(EXERCISE DATA Opens)

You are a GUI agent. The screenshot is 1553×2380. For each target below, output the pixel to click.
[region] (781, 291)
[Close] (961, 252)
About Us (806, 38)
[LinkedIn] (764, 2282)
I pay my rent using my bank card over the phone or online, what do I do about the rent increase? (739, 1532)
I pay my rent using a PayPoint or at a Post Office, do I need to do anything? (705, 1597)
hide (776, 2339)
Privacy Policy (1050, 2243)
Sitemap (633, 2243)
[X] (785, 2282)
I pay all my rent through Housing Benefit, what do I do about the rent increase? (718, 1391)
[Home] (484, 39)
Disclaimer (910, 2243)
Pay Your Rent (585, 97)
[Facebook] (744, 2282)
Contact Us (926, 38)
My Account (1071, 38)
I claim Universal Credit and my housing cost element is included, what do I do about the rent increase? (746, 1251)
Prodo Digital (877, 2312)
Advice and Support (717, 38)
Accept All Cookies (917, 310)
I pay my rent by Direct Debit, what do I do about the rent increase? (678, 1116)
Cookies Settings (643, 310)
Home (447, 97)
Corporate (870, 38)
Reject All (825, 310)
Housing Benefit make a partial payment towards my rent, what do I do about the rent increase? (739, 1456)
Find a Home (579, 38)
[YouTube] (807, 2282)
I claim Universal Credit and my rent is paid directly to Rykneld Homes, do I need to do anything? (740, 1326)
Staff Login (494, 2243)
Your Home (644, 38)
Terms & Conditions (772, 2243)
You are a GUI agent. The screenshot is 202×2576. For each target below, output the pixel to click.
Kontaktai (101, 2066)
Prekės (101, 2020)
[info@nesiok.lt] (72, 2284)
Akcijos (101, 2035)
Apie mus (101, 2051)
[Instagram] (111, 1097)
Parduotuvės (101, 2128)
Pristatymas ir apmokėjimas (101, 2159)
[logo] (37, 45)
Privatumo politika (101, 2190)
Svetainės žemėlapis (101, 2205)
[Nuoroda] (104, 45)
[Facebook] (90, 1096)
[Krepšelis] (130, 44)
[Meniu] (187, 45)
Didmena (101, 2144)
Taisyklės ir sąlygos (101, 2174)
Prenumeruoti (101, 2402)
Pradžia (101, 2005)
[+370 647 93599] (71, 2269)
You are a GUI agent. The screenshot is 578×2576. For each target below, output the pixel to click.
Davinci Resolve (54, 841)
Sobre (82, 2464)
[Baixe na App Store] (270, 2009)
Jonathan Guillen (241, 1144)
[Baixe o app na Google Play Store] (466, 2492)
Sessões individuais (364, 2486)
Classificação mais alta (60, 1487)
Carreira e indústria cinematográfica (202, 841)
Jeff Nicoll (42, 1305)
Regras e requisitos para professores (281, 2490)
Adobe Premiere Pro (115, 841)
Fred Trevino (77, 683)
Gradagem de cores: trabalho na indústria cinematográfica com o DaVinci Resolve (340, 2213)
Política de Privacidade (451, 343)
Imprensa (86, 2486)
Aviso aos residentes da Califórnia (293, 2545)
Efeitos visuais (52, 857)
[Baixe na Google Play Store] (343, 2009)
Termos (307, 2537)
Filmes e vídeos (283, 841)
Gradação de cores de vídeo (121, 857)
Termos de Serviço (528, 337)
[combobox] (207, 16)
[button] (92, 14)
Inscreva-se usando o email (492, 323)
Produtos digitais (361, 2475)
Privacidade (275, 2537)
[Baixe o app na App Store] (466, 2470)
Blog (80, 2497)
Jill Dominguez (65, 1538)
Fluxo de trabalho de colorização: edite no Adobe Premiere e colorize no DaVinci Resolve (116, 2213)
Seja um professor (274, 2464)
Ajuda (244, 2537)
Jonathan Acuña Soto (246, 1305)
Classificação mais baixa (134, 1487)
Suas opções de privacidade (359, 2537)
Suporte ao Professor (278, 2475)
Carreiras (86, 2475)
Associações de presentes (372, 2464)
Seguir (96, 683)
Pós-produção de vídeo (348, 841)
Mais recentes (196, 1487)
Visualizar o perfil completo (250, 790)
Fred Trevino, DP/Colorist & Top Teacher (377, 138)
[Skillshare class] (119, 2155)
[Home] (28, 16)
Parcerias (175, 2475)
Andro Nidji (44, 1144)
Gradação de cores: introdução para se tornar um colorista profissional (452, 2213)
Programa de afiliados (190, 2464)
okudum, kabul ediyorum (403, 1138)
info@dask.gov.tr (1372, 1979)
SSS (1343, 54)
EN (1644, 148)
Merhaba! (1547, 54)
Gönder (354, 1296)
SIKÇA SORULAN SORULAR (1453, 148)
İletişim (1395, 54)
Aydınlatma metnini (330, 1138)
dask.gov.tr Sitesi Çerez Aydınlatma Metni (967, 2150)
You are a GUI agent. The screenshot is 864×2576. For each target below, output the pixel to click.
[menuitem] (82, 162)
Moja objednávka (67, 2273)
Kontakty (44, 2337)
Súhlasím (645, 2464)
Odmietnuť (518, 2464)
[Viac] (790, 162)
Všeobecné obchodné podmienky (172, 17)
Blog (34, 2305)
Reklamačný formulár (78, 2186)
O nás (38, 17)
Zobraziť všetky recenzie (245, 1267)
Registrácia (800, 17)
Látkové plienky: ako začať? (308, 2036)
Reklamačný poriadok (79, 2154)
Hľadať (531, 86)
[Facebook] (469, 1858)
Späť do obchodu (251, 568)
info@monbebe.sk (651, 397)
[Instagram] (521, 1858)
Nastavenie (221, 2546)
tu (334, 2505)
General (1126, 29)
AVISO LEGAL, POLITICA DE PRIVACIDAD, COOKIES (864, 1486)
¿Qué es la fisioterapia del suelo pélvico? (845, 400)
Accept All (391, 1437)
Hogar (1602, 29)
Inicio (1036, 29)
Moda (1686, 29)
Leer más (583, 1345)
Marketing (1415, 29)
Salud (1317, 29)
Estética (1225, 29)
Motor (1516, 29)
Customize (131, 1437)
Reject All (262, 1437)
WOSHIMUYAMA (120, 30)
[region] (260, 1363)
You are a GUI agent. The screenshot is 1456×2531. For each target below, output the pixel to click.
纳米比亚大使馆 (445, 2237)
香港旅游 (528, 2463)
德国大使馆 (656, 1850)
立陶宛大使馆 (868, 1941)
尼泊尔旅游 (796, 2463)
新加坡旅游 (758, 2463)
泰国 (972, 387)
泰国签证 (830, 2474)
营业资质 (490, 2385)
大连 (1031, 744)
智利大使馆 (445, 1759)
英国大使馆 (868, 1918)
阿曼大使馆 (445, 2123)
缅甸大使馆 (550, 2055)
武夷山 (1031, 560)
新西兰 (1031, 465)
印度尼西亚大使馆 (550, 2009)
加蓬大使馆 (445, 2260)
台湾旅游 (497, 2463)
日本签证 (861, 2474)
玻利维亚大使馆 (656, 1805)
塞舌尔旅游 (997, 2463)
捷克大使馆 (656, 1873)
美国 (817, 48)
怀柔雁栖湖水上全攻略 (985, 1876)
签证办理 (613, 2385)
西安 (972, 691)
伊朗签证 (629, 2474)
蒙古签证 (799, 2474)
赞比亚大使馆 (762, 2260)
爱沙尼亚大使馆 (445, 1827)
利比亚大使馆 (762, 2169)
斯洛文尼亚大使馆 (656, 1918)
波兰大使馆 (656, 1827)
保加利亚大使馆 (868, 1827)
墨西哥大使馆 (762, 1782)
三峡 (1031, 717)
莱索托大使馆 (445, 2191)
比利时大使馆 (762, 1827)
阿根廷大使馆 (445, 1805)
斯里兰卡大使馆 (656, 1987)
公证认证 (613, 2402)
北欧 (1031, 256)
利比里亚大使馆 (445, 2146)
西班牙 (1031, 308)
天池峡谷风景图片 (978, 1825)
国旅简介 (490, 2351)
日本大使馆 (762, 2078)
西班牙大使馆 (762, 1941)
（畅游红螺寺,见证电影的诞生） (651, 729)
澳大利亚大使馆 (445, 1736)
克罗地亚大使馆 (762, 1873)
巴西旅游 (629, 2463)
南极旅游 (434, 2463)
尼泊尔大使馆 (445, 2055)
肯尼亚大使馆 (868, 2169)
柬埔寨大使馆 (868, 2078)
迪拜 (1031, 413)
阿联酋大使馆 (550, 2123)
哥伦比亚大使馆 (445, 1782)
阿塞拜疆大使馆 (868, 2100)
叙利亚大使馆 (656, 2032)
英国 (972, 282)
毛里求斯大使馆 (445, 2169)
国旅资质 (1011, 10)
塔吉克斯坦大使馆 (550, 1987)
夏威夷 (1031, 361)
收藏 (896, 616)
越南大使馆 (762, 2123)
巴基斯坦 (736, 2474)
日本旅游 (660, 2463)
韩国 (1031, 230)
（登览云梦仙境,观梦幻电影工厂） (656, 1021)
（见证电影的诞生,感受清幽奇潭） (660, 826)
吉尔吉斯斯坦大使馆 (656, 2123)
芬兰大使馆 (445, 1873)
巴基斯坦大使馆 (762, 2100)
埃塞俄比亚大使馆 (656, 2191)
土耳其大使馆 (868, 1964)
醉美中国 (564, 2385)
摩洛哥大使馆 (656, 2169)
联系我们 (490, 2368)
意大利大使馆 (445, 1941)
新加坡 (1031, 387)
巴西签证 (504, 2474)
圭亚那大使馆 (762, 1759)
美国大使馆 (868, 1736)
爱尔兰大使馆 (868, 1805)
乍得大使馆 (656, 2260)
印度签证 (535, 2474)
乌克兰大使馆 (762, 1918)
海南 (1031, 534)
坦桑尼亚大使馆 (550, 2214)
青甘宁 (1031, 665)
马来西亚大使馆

(EXERCISE DATA Closes)

- EXERCISE OBJECTIVE -
Only the lines from the opening of the material through the line with "Disclaimer (910, 2243)" should be echoed, exactly as written.

- PROBLEM SOLUTION -
You are a GUI agent. The screenshot is 1553×2380. For each target below, output the pixel to click.
[region] (781, 291)
[Close] (961, 252)
About Us (806, 38)
[LinkedIn] (764, 2282)
I pay my rent using my bank card over the phone or online, what do I do about the rent increase? (739, 1532)
I pay my rent using a PayPoint or at a Post Office, do I need to do anything? (705, 1597)
hide (776, 2339)
Privacy Policy (1050, 2243)
Sitemap (633, 2243)
[X] (785, 2282)
I pay all my rent through Housing Benefit, what do I do about the rent increase? (718, 1391)
[Home] (484, 39)
Disclaimer (910, 2243)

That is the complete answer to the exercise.